Look over the lines below. Report each one that includes the string "computer".

(Collected data entries)
_ _ _ _ _ _ _

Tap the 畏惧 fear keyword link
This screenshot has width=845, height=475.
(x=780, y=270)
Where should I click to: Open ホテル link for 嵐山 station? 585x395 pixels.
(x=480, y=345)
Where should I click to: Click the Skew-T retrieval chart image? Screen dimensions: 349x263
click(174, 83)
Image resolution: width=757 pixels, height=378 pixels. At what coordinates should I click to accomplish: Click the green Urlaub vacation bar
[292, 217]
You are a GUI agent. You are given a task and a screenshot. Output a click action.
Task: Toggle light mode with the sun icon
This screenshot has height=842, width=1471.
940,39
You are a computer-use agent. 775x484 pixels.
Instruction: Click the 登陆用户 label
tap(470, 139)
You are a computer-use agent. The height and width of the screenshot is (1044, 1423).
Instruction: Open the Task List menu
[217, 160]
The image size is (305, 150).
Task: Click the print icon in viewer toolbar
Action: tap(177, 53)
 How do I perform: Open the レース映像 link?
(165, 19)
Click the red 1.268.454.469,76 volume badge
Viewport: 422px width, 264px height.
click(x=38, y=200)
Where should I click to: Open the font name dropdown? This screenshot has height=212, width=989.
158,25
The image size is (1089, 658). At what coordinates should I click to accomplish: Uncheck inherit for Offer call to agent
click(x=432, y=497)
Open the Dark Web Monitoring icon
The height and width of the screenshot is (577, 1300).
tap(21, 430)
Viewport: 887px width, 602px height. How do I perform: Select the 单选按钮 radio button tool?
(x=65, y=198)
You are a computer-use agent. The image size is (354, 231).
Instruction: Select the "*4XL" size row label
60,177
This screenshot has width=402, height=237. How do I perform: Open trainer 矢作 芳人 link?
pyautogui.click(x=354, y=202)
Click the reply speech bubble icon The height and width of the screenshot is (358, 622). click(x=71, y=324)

_ _ _ _ _ _ _

Solution for this exercise:
You are a computer-use agent. 775x484 pixels.
You are a computer-use agent. The height and width of the screenshot is (1044, 1423).
You are a computer-use agent. The image size is (354, 231).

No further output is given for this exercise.